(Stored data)
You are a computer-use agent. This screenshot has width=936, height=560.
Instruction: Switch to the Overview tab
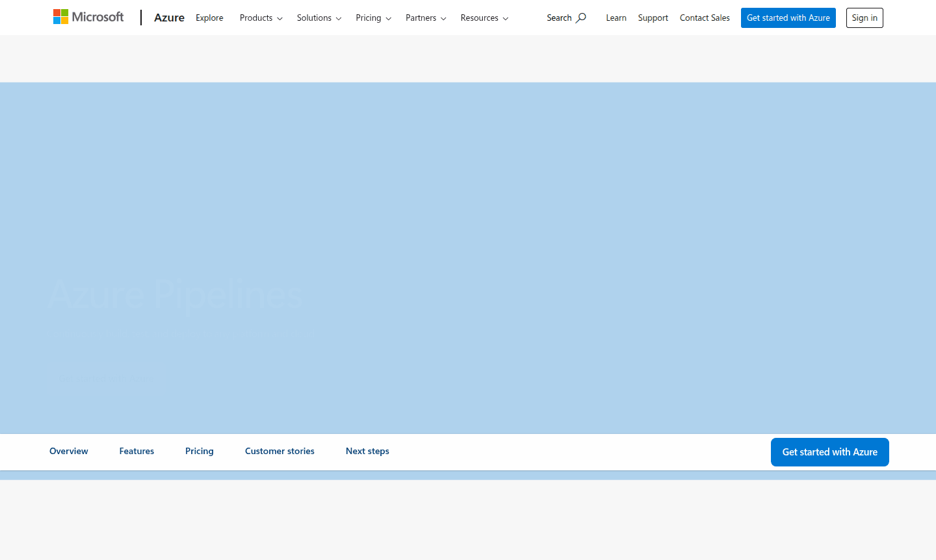click(x=68, y=451)
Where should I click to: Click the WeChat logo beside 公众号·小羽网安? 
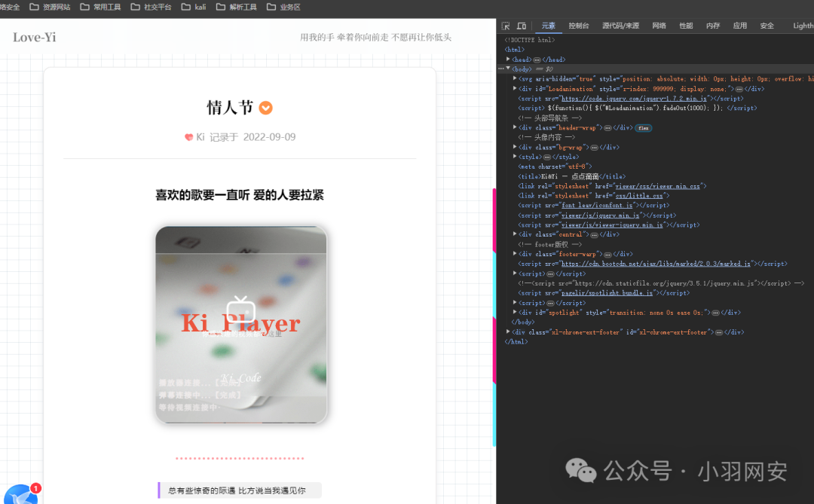(582, 471)
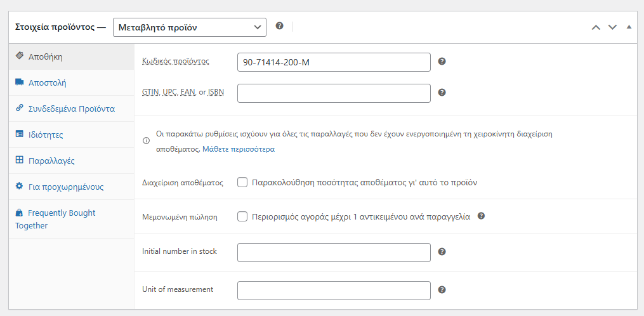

* _REQUIREMENT_
Your reply should give again exactly the lines from the one with "Instruction: Switch to the Overview tab" through the last line of the data, with both ends included and pictures left out.

* _EXERCISE OUTPUT_
Instruction: Switch to the Overview tab
click(x=68, y=451)
Where should I click to: Click the WeChat logo beside 公众号·小羽网安? 
(582, 471)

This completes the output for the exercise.